My code is given below.
public function indexAction(){
$em = $this->getEntityManager();
$repository = $em->getRepository('Catalog\Entity\Category');
$queryBuilder = $repository->createQueryBuilder('Category');
$adapter = new DoctrinePaginator(new ORMPaginator($queryBuilder));
$paginator = new Paginator($adapter);
$paginator->setDefaultItemCountPerPage(9);
$page = (int)$this->params()->fromQuery('page');
if($page) $paginator->setCurrentPageNumber($page);
$view = new ViewModel(
array('paginator' => $paginator)
);
return $view;
}
I want to get Categories for which 'enabled' column value is 1.
The alternate way I got is create DQL query but I don't get the benifit of zend framework 2 pagination.
$repository->createQueryBuilder('Category')->where(array('enabled' => 1));
I want to use my top code way because it helps me to take full benefit of zend framework 2 pagination but how can I specify a where condition in it?
I solved it by using QueryBuilder of Doctrine. Find the code below to add condition along with Zend Framework 2 pagination.
public function indexAction(){
$em = $this->getEntityManager();
$repository = $em->getRepository('Catalog\Entity\Category');
$queryBuilder = $repository->createQueryBuilder('category')

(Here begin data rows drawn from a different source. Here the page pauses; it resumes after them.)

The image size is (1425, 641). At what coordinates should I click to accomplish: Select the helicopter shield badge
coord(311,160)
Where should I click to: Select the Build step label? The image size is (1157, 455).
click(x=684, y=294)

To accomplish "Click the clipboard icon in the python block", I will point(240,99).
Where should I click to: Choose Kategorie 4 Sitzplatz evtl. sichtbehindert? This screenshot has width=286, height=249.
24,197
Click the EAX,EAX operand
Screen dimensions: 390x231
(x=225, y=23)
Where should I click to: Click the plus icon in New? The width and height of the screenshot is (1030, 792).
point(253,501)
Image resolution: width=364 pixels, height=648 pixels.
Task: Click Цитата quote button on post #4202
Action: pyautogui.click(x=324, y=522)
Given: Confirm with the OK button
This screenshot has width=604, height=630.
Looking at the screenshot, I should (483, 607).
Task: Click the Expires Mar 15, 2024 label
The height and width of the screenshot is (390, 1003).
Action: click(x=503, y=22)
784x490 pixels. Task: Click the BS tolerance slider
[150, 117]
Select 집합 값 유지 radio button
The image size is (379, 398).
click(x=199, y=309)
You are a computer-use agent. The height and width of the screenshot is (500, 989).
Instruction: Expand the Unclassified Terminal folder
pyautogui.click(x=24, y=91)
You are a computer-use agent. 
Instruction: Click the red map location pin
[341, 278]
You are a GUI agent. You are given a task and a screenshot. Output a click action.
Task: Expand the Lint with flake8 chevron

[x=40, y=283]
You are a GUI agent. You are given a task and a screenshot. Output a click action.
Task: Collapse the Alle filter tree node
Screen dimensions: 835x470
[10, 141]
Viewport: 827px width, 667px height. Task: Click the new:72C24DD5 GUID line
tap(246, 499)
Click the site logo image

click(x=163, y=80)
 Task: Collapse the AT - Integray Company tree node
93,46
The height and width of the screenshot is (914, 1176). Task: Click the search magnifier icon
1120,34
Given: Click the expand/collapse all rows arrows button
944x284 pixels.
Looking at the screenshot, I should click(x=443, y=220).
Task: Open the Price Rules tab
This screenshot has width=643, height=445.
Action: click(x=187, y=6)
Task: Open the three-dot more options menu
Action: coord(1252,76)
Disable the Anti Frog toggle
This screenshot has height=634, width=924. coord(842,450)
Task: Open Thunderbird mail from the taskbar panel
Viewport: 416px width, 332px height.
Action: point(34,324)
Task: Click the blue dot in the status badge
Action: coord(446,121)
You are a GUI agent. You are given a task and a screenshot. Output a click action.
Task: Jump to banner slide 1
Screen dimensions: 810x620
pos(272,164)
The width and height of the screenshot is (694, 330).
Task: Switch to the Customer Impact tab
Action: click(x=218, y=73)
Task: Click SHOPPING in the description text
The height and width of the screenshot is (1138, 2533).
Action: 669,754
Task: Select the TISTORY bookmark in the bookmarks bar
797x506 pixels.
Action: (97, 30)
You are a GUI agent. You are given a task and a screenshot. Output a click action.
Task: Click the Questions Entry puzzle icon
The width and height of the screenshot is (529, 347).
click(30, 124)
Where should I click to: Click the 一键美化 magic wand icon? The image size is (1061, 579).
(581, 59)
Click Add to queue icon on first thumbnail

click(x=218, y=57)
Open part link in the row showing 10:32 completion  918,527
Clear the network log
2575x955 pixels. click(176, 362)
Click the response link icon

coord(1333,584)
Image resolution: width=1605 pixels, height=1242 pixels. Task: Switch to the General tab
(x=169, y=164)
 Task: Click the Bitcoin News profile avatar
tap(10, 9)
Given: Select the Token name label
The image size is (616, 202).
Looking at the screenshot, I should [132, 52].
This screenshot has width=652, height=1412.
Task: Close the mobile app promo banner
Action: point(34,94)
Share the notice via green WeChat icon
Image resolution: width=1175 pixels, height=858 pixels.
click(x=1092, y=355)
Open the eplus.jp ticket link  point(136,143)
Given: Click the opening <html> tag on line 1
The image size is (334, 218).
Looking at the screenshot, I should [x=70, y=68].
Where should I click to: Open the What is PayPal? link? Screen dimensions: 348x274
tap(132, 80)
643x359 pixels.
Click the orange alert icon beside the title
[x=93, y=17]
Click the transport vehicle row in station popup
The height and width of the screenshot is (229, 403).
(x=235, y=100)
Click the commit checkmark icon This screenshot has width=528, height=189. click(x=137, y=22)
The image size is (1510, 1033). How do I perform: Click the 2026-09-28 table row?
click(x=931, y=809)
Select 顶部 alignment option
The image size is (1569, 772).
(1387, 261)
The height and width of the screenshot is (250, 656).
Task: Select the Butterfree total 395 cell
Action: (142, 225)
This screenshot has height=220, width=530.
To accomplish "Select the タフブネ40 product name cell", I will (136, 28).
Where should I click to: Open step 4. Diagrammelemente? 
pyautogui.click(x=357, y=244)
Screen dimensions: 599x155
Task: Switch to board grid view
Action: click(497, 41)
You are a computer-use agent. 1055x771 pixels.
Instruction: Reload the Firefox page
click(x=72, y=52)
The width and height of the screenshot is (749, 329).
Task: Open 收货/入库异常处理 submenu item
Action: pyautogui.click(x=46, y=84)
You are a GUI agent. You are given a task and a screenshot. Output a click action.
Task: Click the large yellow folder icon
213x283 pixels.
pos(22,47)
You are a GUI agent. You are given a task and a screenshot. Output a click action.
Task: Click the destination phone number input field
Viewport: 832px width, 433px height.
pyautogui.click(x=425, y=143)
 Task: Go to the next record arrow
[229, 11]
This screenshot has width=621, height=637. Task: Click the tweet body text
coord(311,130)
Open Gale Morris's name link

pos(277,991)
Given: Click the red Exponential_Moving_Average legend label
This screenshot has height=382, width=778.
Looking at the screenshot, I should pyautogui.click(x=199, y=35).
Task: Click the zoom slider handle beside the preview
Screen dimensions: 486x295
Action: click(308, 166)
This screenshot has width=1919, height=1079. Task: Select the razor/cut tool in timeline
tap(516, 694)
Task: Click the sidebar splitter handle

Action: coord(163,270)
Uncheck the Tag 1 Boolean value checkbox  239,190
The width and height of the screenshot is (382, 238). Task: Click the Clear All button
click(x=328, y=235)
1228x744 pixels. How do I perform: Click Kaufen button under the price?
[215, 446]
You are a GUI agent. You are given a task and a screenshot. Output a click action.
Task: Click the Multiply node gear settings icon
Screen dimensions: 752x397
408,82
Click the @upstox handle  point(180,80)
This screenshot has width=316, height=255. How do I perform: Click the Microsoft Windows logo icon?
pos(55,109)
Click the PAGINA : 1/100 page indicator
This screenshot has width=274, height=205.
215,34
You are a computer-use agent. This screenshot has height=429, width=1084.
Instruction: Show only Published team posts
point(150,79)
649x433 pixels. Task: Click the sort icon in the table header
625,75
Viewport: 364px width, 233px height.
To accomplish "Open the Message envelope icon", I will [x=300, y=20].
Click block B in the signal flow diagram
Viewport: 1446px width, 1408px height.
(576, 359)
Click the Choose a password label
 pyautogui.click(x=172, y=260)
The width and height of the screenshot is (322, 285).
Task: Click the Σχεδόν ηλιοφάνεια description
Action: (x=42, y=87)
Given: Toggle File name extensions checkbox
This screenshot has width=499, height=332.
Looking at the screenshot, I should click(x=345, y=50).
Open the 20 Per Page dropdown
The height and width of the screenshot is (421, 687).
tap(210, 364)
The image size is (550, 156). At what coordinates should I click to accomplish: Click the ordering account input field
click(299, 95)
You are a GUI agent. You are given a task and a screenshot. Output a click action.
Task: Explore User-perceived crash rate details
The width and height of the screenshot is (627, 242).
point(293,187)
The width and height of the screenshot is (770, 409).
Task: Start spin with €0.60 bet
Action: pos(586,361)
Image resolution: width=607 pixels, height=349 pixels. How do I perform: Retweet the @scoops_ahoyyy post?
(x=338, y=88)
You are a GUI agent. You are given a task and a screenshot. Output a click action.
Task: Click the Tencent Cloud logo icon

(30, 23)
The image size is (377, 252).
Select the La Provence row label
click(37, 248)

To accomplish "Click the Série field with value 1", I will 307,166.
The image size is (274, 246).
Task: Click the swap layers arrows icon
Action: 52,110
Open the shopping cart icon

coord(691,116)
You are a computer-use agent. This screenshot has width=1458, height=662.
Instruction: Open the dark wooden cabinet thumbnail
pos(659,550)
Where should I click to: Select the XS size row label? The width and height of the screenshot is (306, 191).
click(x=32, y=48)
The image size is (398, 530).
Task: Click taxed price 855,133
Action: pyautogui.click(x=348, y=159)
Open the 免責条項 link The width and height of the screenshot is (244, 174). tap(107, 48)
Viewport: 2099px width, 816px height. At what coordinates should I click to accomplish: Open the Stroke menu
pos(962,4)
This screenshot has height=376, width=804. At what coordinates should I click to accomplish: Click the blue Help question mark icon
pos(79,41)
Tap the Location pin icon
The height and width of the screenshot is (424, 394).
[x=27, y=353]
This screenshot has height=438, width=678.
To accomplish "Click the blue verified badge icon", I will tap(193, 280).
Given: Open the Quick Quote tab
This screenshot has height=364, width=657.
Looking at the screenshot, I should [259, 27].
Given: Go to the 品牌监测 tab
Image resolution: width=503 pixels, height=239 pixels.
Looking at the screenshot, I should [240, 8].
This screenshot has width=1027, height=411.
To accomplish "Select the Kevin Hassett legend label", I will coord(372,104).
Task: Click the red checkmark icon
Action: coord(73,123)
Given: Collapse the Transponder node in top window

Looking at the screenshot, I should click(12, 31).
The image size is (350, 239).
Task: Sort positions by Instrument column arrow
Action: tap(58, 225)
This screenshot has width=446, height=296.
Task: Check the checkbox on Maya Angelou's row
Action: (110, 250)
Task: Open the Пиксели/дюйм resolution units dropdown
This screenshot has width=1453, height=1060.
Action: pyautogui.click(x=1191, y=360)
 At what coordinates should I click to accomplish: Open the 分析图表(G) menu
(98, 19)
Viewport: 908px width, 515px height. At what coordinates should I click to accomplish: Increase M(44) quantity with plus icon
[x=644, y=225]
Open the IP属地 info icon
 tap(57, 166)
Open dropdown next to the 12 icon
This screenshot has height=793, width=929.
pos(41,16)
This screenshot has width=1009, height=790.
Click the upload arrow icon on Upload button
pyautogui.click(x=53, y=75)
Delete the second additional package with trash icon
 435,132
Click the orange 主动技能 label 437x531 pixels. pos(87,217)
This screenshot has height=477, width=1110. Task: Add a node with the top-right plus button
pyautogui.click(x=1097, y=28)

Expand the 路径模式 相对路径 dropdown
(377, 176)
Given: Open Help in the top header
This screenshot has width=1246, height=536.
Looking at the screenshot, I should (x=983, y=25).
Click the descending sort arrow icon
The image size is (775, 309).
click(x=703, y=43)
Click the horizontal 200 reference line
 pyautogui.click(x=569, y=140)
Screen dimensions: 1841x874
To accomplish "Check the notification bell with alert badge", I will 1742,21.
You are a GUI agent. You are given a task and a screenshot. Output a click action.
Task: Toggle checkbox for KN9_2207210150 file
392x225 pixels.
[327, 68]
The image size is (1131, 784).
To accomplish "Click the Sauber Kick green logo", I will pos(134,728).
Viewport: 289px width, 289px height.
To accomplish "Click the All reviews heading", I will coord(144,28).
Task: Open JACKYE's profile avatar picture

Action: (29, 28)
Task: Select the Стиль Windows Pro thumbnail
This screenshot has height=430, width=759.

->where('category.enabled = 1')
->orderBy('category.sortOrder', 'ASC');
$adapter = new DoctrinePaginator(new ORMPaginator($queryBuilder));
$paginator = new Paginator($adapter);
$paginator->setDefaultItemCountPerPage(9);
$page = (int)$this->params()->fromQuery('page');
if($page) $paginator->setCurrentPageNumber($page);
$view = new ViewModel(
array('paginator' => $paginator)
);
return $view;
}